Женщина кивнула и для порядка взвыла:
– Ой, горе какое! Горе-е-е! Не стало кормильца моего-о-о!
– Будьте мужественны, – сказал я, испытывая ни с чем не сравнимое чувство гадливости, повернулся и быстро подошел к слесарю. Глаза его были широко раскрыты, подбородок мелко дрожал. Я затолкал тряпку поглубже ему в рот, взял под локоть и повел к гаражу напрямик, по картофельной ботве.
Гаражные ворота не были заперты. Я открыл одну створку, втолкнул в гараж слесаря и, сжав в кулаке его кучерявые волосы, показал на «шестерку».
– Узнаешь, свинья, машину? Проглотил наживку? Раскололся? Теперь я представлюсь: я капитан милиции Вацура, уголовный розыск! – и на мгновение раскрыл перед его безумными глазами красное разрешение на право хранения помпового ружья.
Слесарь замычал, стал крутить головой. Я схватил его за грудки и кинул на каменную стену. Он прилип к ней, как медуза, и стал медленно оседать на пол.

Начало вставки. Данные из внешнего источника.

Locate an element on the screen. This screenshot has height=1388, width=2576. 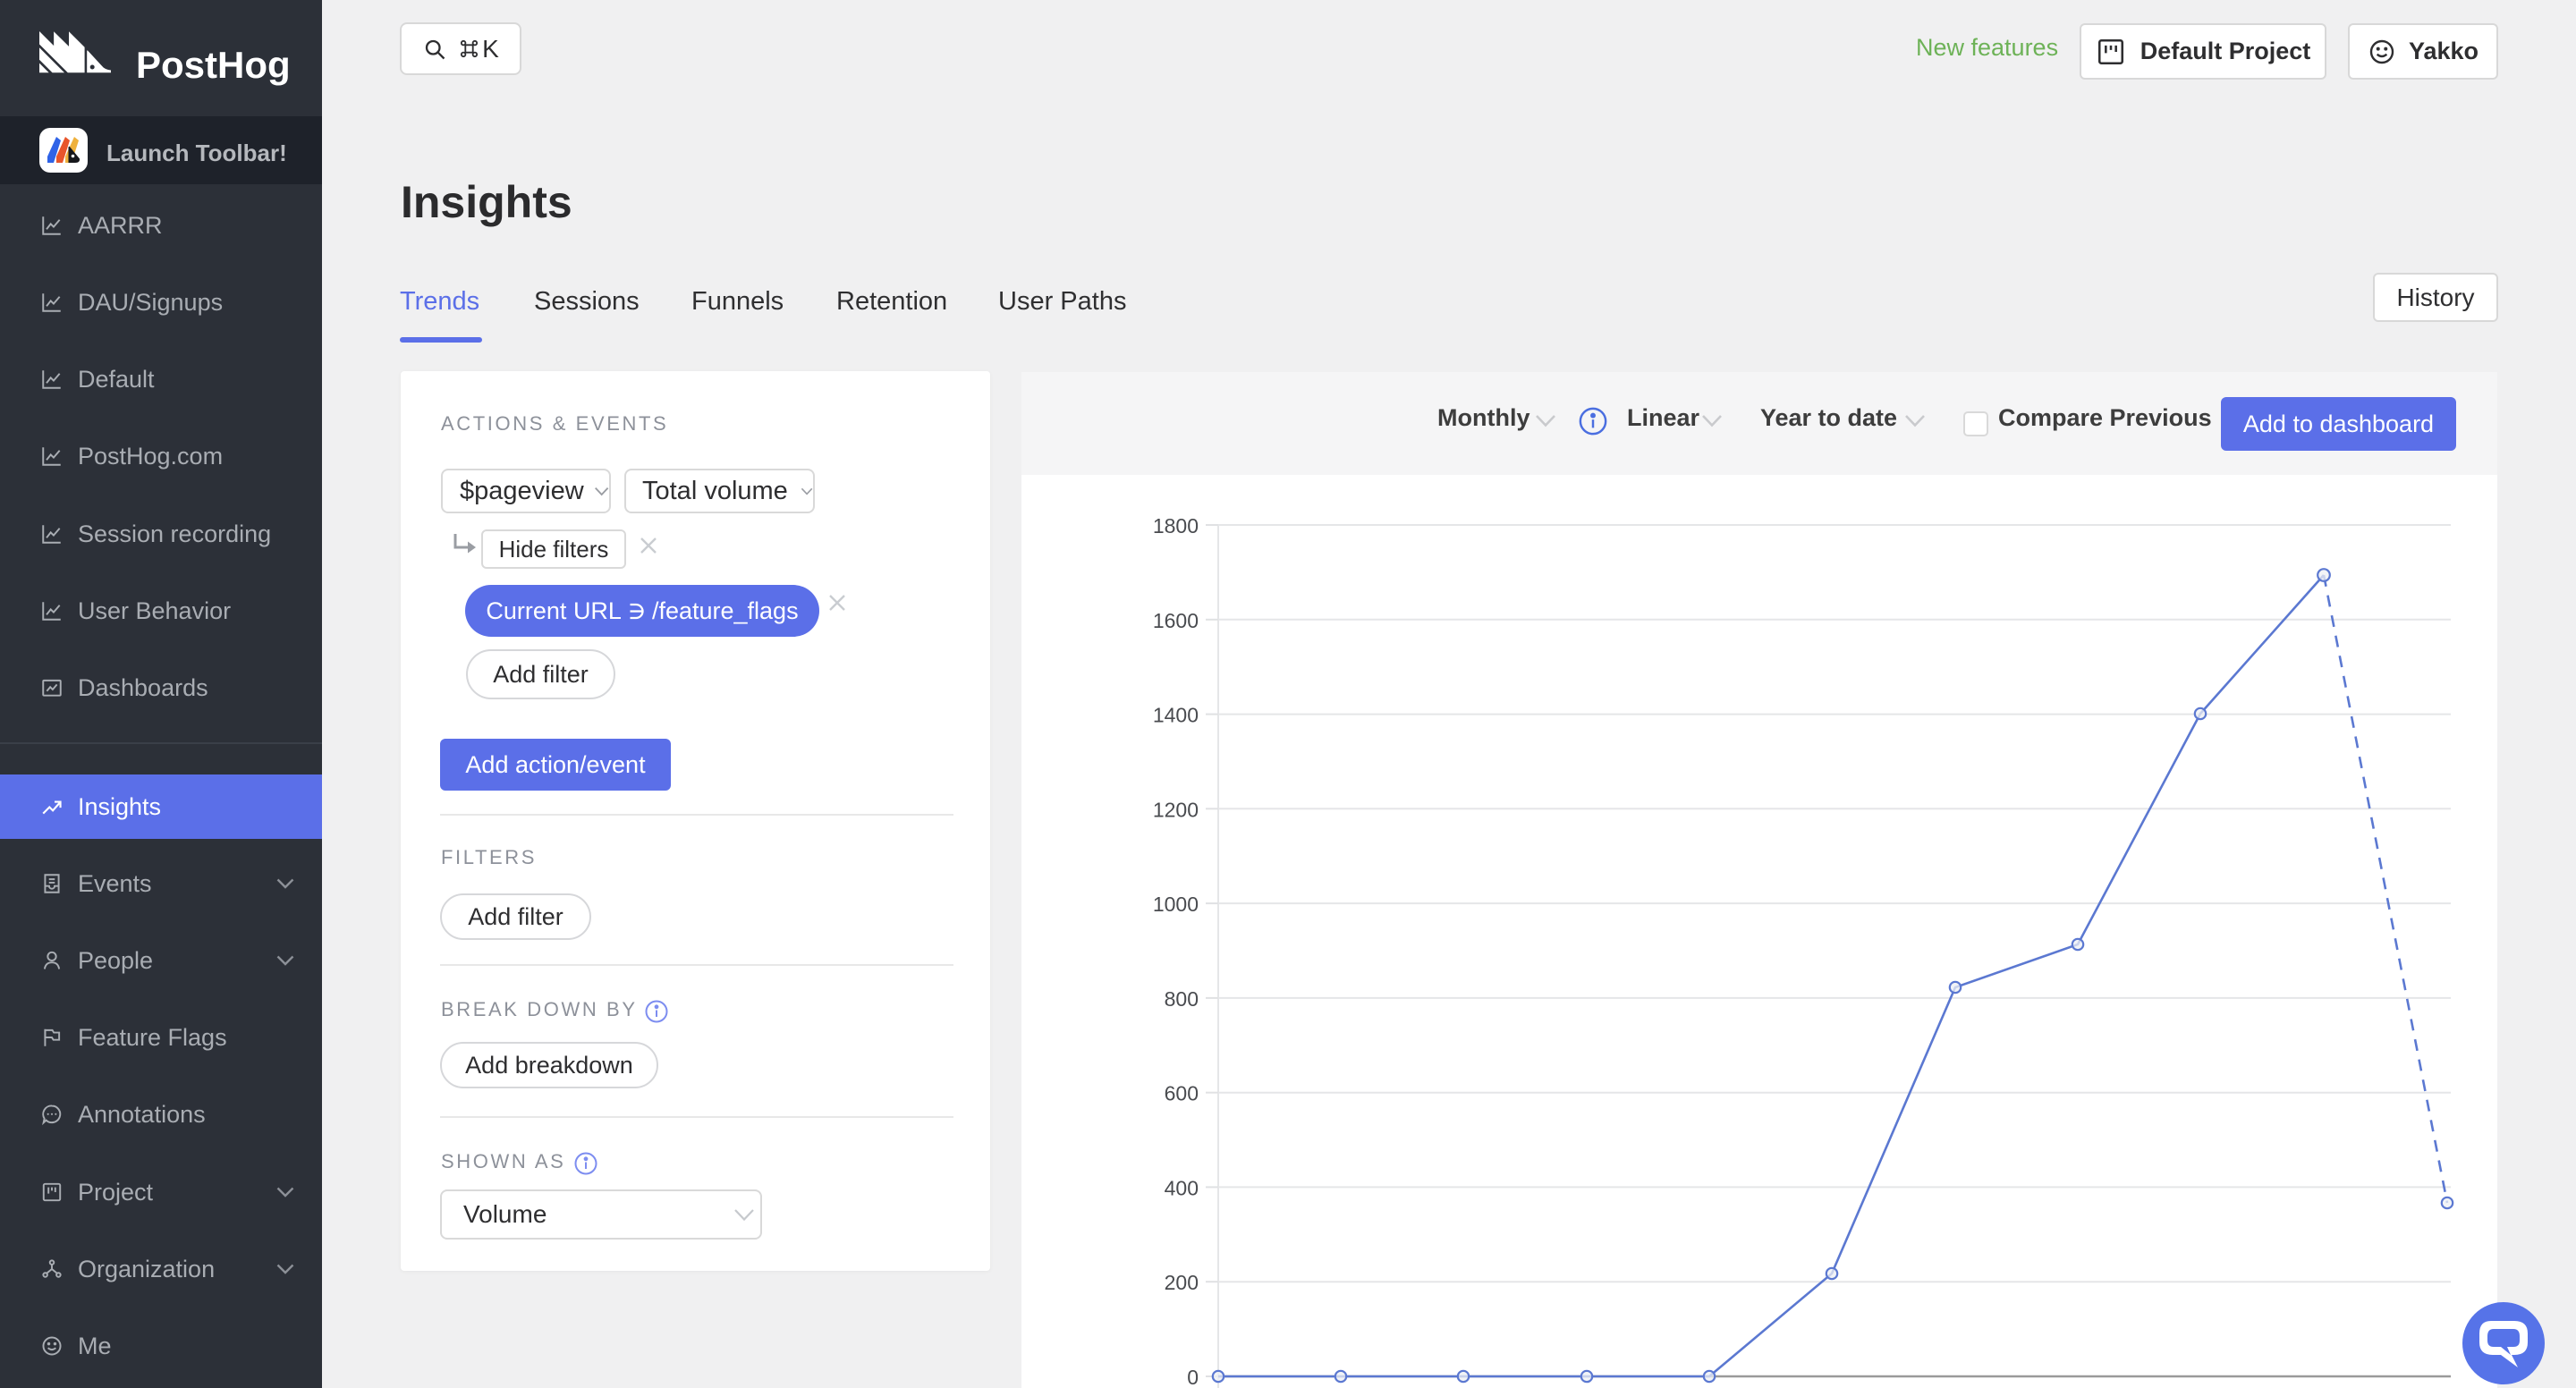
svg-text: 0 is located at coordinates (1193, 1377).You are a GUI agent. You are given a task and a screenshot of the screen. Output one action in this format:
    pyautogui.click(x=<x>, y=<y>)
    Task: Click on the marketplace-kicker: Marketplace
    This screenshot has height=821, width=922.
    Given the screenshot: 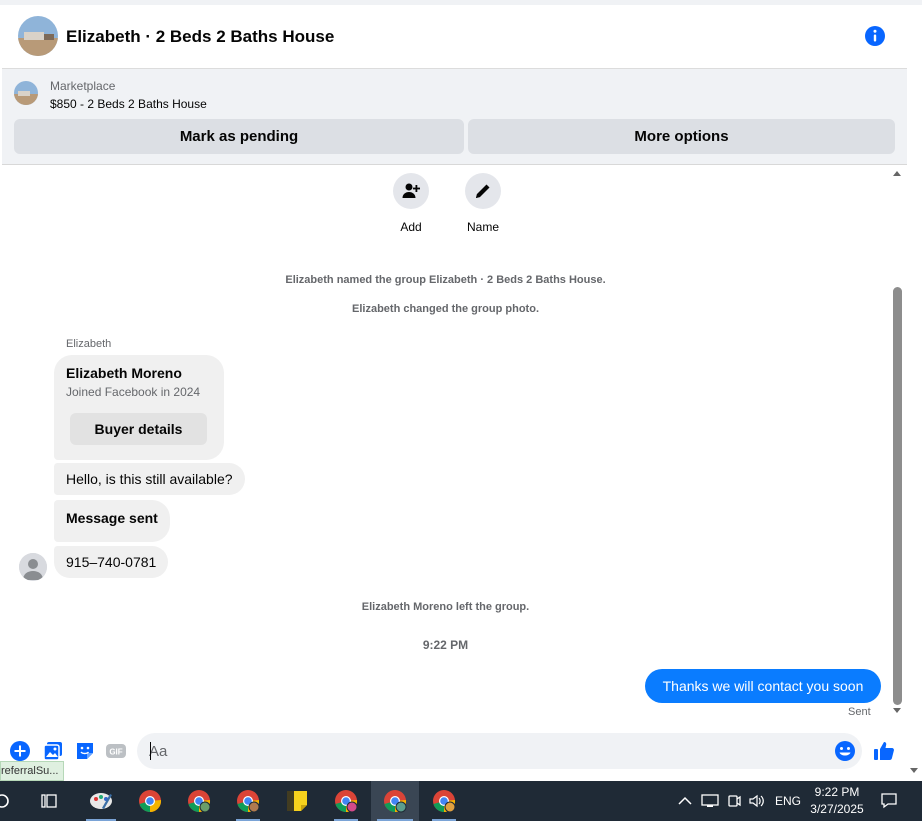 What is the action you would take?
    pyautogui.click(x=83, y=86)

– Сейчас, мразь, я отвезу тебя к следователю, – спокойным голосом сказал я, осматривая машину. Виктор успел отрихтовать и закрасить раму, но крыло осталось мятым. – Следователю ты расскажешь все, что тебе известно про наркотики и про свои связи с братками. Потом пару лет ты будешь гнить в переполненном следственном изоляторе, ожидая суда, где тебя в первый же день опустят рецидивисты. Потом тебе дадут срок, лет семь, не меньше, и без надежды на амнистию ты будешь его отматывать где-нибудь в николаевских степях. И выйдешь оттуда полным дебилом.